The Three Mile Island Unit 2 Control Room bustles during the crisis in 1979. For more historical information, click on the photo to go to the NRC YouTube video about the accident.

The Three Mile Island Unit 2 Control Room bustles during the crisis in 1979. For more historical information, click on the photo to go to the NRC YouTube video about the accident.

Today marks 35 years since the accident at the Three Mile Island 2 nuclear power plant. As is the case every year, it represents another opportunity to reflect on the most significant nuclear power plant accident to ever occur in the U.S.

Perhaps less well known to the average citizen is where things stand in terms of the Middletown, Pa., site all these years later.

GPU Nuclear, which owned the plant at the time of the accident, removed the damaged fuel from the reactor and decontaminated the plant in ensuing years. Once the plant was placed in a safe, stable condition, it transitioned to what is known as “post-defueled monitored storage” — a change that was formally approved by the NRC in 1993.

Last year, the current owner, FirstEnergy, submitted a roadmap to the agency on its plans for eventual dismantling the plant. Those details were contained in a document called a Post-Shutdown Decommissioning Activities Report, or PSDAR.

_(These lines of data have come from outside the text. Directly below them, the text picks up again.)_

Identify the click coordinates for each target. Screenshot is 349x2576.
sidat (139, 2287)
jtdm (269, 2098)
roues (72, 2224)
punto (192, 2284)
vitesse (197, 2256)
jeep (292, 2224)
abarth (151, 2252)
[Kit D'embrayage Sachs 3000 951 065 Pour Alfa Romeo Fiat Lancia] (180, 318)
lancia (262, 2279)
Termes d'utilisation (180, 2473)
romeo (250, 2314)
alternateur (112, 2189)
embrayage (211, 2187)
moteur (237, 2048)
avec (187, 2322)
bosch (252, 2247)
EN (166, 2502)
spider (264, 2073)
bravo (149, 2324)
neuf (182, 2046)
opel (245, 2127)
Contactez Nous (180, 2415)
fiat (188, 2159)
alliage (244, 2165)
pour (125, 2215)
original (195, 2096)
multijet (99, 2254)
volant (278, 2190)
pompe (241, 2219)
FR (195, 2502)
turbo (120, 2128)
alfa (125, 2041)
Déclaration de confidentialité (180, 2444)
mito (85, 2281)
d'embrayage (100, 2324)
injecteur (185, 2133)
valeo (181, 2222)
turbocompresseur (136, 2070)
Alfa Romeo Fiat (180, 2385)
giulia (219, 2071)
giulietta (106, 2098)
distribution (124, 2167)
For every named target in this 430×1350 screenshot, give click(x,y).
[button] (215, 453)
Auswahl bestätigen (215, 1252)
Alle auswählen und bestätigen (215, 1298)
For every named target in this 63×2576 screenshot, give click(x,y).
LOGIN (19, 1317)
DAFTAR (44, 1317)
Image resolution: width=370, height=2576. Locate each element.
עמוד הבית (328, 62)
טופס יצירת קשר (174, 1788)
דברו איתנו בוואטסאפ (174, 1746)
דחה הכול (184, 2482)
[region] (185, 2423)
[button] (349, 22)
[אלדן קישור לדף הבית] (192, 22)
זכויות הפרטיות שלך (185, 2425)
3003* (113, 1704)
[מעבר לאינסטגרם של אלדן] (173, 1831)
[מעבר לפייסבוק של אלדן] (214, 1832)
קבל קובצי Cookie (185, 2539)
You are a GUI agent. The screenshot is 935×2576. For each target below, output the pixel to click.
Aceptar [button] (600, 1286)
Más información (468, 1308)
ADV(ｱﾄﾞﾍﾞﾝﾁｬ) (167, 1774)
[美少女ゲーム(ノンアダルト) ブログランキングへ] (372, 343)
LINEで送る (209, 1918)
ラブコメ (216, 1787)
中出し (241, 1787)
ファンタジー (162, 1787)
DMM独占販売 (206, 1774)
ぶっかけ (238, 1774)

In short, the plant will remain in storage until its neighboring reactor, Three Mile Island 1, permanently ceases operations, something currently expected to happen in 2034. Once that happens, decommissioning work on both units will be undertaken, but those efforts are projected to take many years.

NRC regulations allow up to 60 years for the completion of decommissioning activities for U.S. nuclear power plants.

A view of the TMI-2 control room, last year, with two NRC inspectors.

A view of the TMI-2 control room, last year, with two NRC inspectors.

Meanwhile, the NRC will continue to inspect TMI-2 at regular intervals. The focus of those reviews includes maintenance of the structures, management oversight, fire protection and plant support activities. The results of those inspections can be found in the NRC’s electronic documents system.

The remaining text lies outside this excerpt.